EZO’s product suite includes AssetSonar – an IT Asset Management (ITAM) and Software Management (SAM) solution – which is used by high-importance industries such as tech, education, healthcare, financial services, etc. Let’s briefly look at how AssetSonar operates and how such an outage is protected against by designing for it ground up.
AssetSonar’s approach to stability and security
EZO’s ITAM and SAM solution, AssetSonar’s agent, operates exclusively in user mode and does not run any code in kernel mode.
This design choice ensures that the agent cannot cause the system to crash, as it operates with restricted access to system resources.
User mode applications, like the AssetSonar Agent, are isolated from the core functions of the operating system. So, any issues or crashes they encounter are contained within the application itself and do not impact the overall stability of the system.
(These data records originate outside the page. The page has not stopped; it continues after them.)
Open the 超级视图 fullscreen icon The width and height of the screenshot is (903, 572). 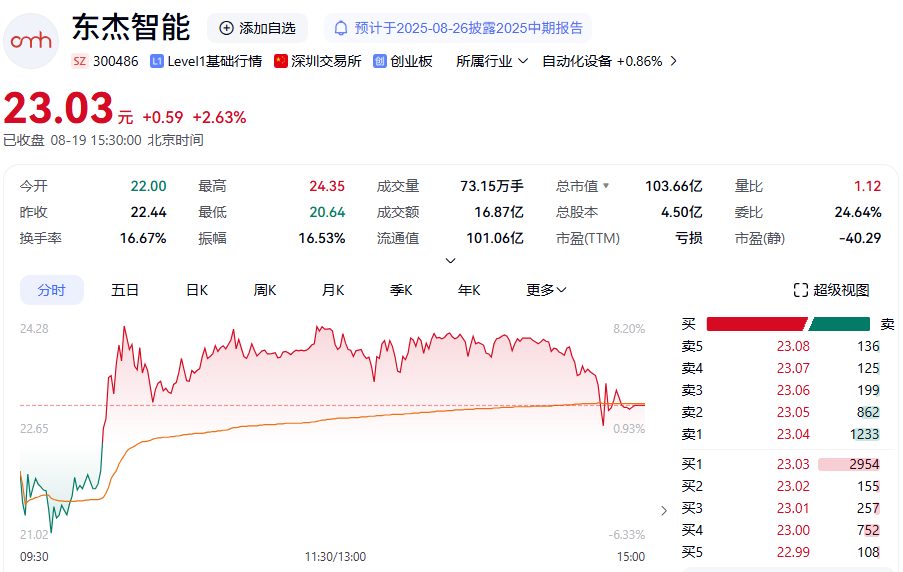tap(800, 290)
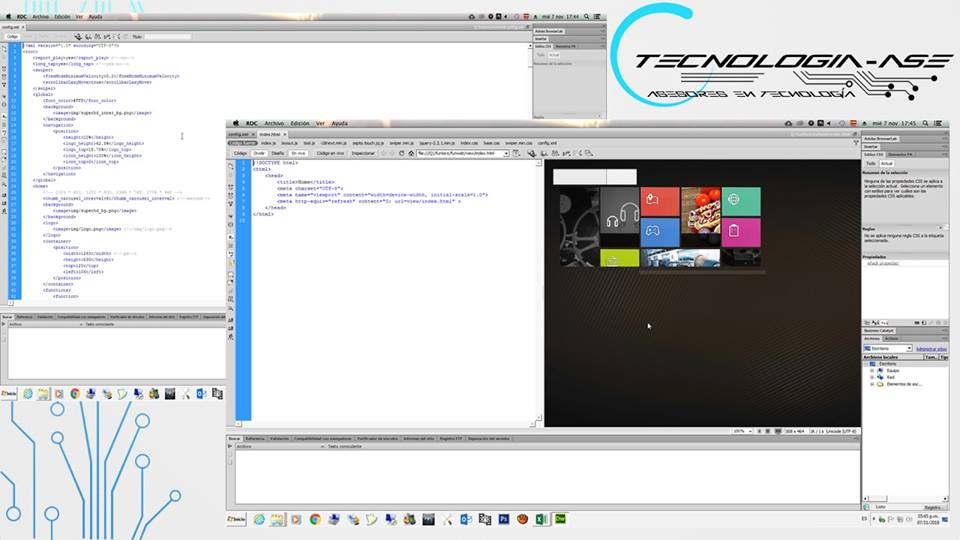Toggle the En vivo live view

298,153
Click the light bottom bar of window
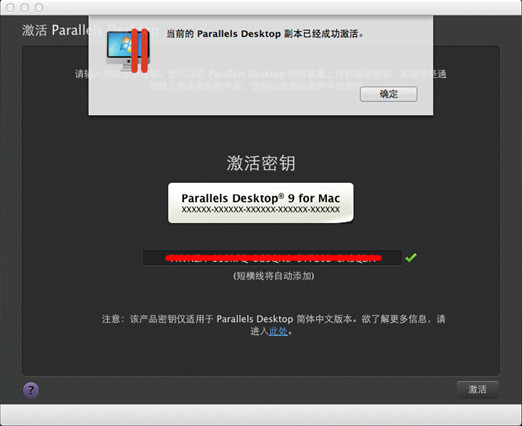Screen dimensions: 522x426 point(261,414)
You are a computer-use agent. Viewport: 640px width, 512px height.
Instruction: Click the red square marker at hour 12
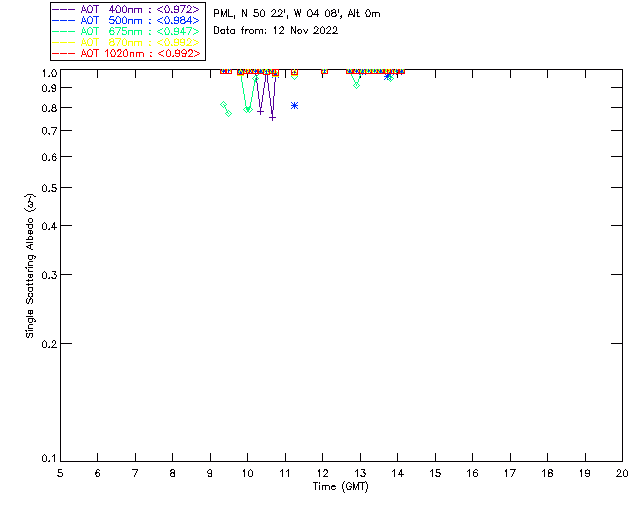324,71
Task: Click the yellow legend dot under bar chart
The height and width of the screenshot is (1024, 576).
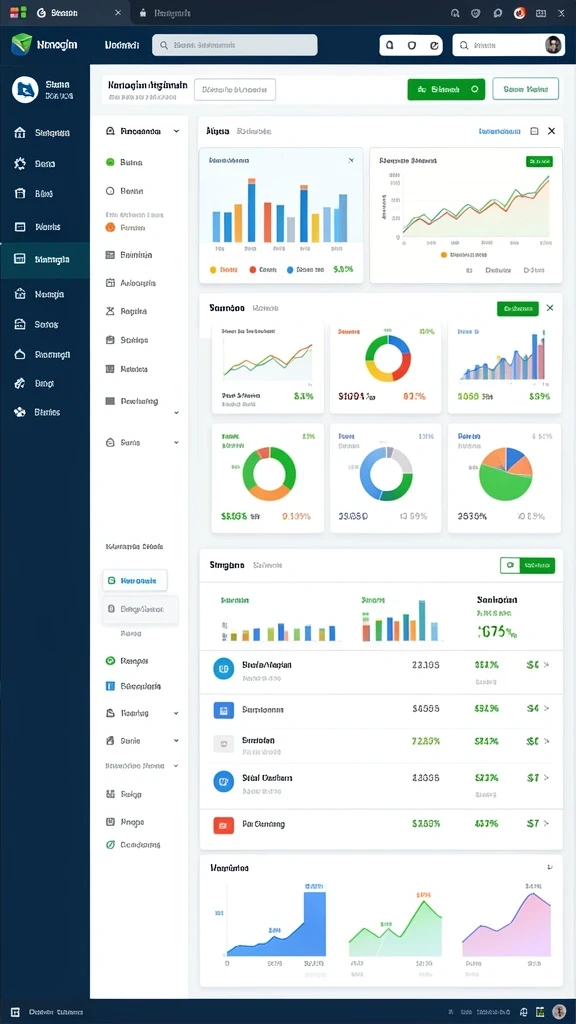Action: pos(213,269)
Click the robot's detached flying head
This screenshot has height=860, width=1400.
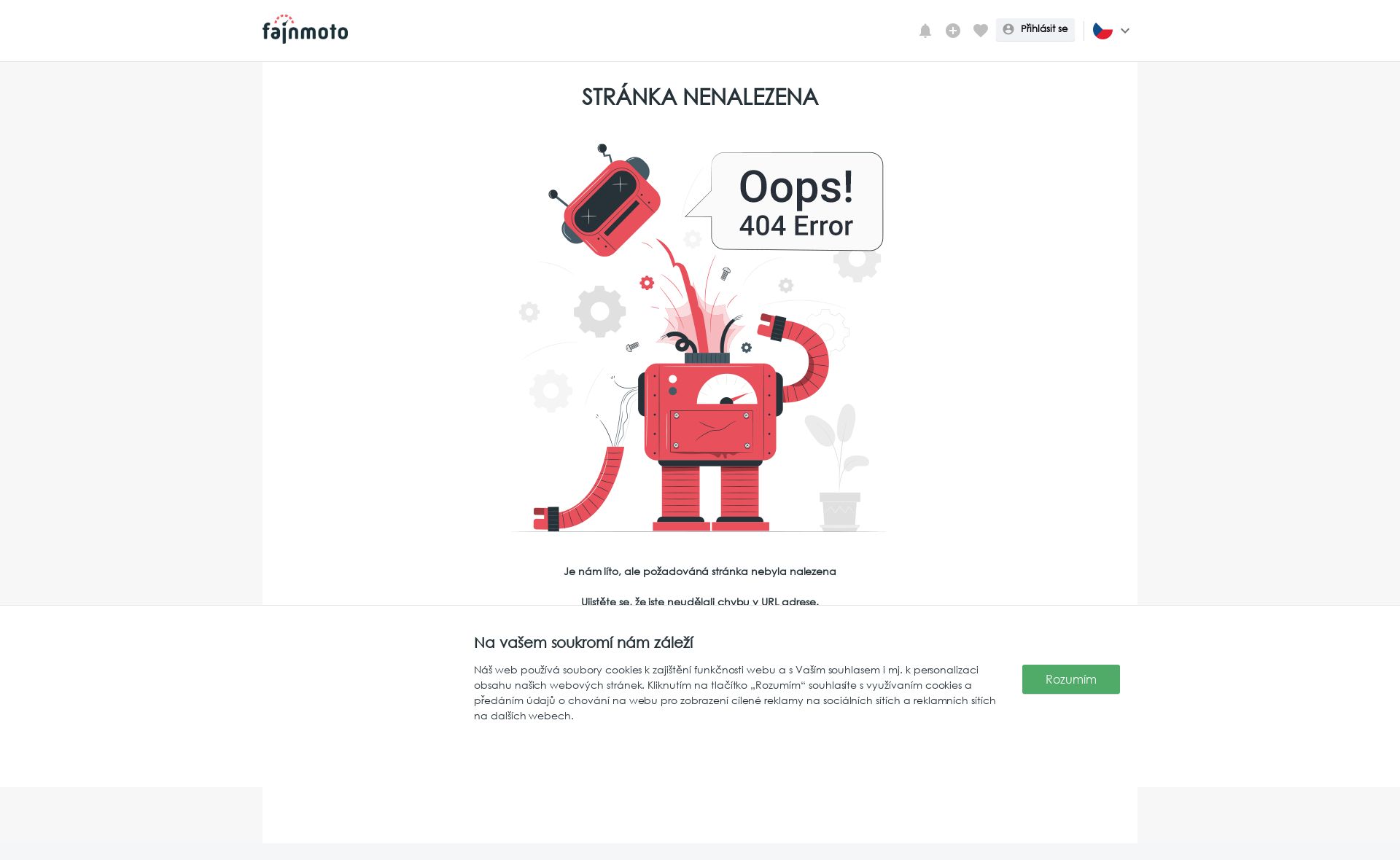coord(604,203)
This makes AssetSonar’s approach inherently safer and more stable, avoiding the risks associated with kernel mode operations.
AssetSonar prioritizes the reliability and security of our platform, while implementing advanced safeguards to protect our customers. The recent issues experienced by CrowdStrike, whether due to a software defect or a cyberattack, highlight the importance of a comprehensive approach, similar to the one used for AssetSonar.
- Rigorous quality assurance: Our updates undergo extensive testing and phased rollouts to ensure stability and prevent disruptions. We implement critical functionalities in user mode rather than at the kernel level, minimizing the risk of system-wide crashes.
Proactive communication and support: We maintain transparent communication with our customers, providing timely notifications and detailed release notes. Our dedicated support team is always ready to assist in resolving any issues promptly.
Advanced security measures (in our roadmap): We will employ real-time monitoring, behavioral analysis, and strict access controls to detect and mitigate potential threats. We will ensure secure update channels and maintain a robust incident response plan to address any incidents swiftly.
By combining these measures, AssetSonar remains secure and reliable, providing peace of mind and protecting your critical assets.